We aren’t in competition with each other, we are in competition with ourselves. In the past, when I met someone who seemed to have their shit together, I used to get down on myself and my own achievements. Like, how did that person get where they are and I’m still here where I am? Now, I stop those thoughts in their tracks, and I think they’re on their own journey and I’m on mine. Also, just because someone seems to be a master of adulting, doesn’t mean they actually are. It’s likely that they suffer from the same insecurities as everyone else. Be happy for them. Go easy on yourself and others. - Be yourself.

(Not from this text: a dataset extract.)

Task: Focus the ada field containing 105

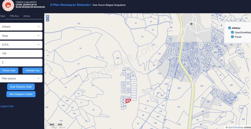Action: [x=21, y=53]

I spent a lot of my life, especially when I was working in corporate environments, trying to be something that I was not. I know there is an expectation to be professional in office environments, but unfortunately I forgot who I was. I lost my funny. Now, when I visit corporate environments as a contractor, I make sure to lead with my personality and humour. I guess it feels like more of a risk to put myself out there but I am proud that I have built a life for myself where I can be more authentic and real. - It’s okay to feel shitty.
I used to have a tendency to beat myself up and call myself a loser if I was having an off day or feeling depressed or just shitty. I find it helpful to accept that I’m human and if I’m feeling shitty I treat myself like I might treat a friend or a young child. I acknowledge that I’m feeling shitty and I don’t ask for any explanation. I just say “what can I do to help you feel less shitty?” and I sit with that question for a bit. Even if I don’t know how to feel better, it feels good just to acknowledge it. - Get out of debt and stop living beyond your means.

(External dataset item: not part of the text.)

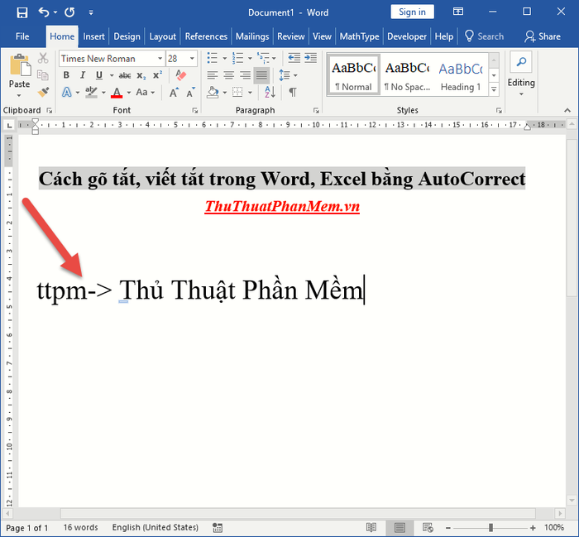Expand the font size dropdown
The width and height of the screenshot is (579, 537).
(x=192, y=59)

I’m still working on this one, and it’s really difficult. My drinking had really put me in some trouble financially. I call drinking a hole in the bottom of my financial boat because once I sobered up, it felt like I had plugged that hole up. Living in Vancouver is expensive and it can be really tough, but getting out of debt is really empowering. Start with the smallest debt and chip away at it until you pay it off, and the feeling of victory and accomplishment will give you momentum to keep going. - Save some emergency money.

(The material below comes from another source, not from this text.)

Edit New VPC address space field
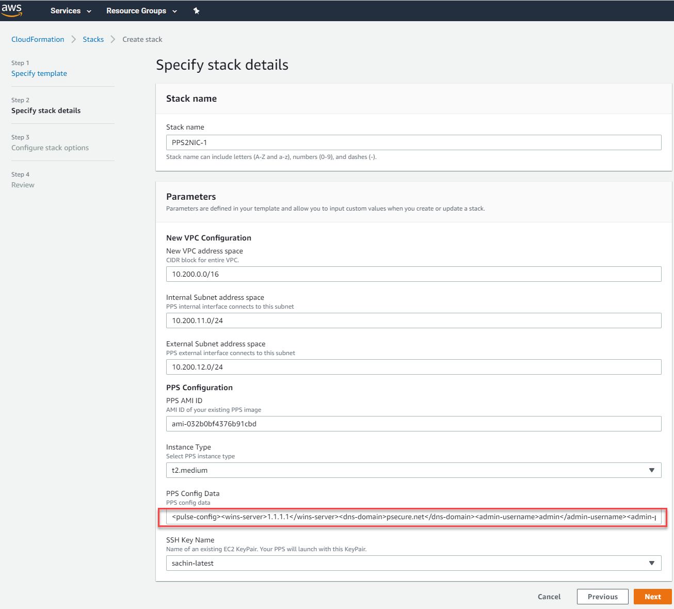pos(413,274)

Same as above. It’s hard in this city and saving is not something that I have entirely mastered. But in order to create a better life for myself, I needed to start paying myself first and stop living paycheque to paycheque. I have a negative relationship with money from my childhood which I have been working on for nearly 20 years! Old habits die hard. But I started with a smaller amount, just to practice “holding on” to money, and put it in a separate account. - Lean into “ugly” self-care.
I have a confession to make. I HATE housework and grocery shopping. But I have found that when I am on top of those niggly household things, my mental health and my life feels a lot better. I start small, by making my bed every day. If I don’t do that for one or two days, I take a mental health inventory with myself and usually something is off. Truth is, some self care is not fun or rewarding or soothing, it’s WORK. But afterward I always feel better knowing that I’m being a good caretaker to myself.
I hope some of these helped. Good luck being your badass self and starting 2020 on the best foot. I think this is going to be the best decade ever!